In a survey conducted by the American Alliance of Orthopaedic Executives (AAOE), only 8% of orthopaedic practice executives indicated that they close on a Monday if a holiday falls on a Tuesday. Interestingly, more (22%) said they close on a Friday if a holiday is on a Thursday. However, the majority shared that they close on a Friday if a holiday occurs on a Saturday (87%) and that they close on a Monday if the holiday is on Sunday (89%). The survey results are based on 236 responses.

Administrators who participated in the survey offered various reasons for their holiday schedule policies. Some strictly abide by the national holidays, while others take a case-by-case (or holiday-by-holiday) approach. Others ask staff for feedback or rely on physician schedules and input.

Joseph Mathews, PT, DPT, CSCS, Practice Administrator at Advanced Orthopaedics & Sports Medicine in Houston, Texas, aligns his holiday schedule with the building's schedule. The decision is a practical one. Two years ago, when he kept his practice open on a day when the building’s property management office was closed, there was nobody to assist when help was needed. Now, Mathews closes his practice on the days that the building staff are out.

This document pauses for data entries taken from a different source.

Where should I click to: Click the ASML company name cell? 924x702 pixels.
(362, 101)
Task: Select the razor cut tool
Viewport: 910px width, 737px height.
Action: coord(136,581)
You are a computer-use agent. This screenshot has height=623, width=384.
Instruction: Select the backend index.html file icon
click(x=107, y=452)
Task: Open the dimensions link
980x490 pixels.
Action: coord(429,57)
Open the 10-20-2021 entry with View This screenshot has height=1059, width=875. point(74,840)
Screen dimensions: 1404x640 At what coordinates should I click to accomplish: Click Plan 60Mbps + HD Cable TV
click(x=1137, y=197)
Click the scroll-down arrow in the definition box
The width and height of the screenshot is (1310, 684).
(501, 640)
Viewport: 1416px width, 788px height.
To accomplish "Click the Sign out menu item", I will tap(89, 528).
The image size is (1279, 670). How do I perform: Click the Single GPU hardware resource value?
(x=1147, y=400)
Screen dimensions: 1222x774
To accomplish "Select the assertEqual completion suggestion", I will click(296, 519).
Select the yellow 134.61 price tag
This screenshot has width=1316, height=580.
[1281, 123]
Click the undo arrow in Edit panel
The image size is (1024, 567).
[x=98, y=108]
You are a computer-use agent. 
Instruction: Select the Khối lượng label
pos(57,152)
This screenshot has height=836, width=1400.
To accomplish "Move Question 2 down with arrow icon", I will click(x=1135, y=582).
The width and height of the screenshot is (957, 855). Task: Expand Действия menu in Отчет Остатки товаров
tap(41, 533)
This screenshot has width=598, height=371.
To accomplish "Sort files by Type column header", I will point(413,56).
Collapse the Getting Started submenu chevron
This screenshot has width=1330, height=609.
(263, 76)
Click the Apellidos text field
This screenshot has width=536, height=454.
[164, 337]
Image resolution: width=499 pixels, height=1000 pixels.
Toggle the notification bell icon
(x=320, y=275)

The building follows the standard practice of closing on a Friday if the holiday is Saturday and observing the holiday on Monday if it falls on Sunday. However, Mathews says that there is a chance for “extra days.”

“Two years ago, Christmas was on a Friday, and the doctors decided to give off on Thursday,” he shares.

Giving additional days off typically depends on the practice’s financial performance that year. He says that 2014, when they closed on Christmas Eve, “had been a good year” for the practice.

Shellie Clayton, Practice Administrator at IMS Orthopedics in Phoenix, Arizona, takes a slightly different approach. She, too, plans the holiday schedule for the entire year, but she tries to take advantage of “the opportunity to turn the weekend into four days” around a holiday.

“A big thing for our practice is recognition for staff and acknowledgement, so we’re always looking for a good work/life balance for our staff,” she says.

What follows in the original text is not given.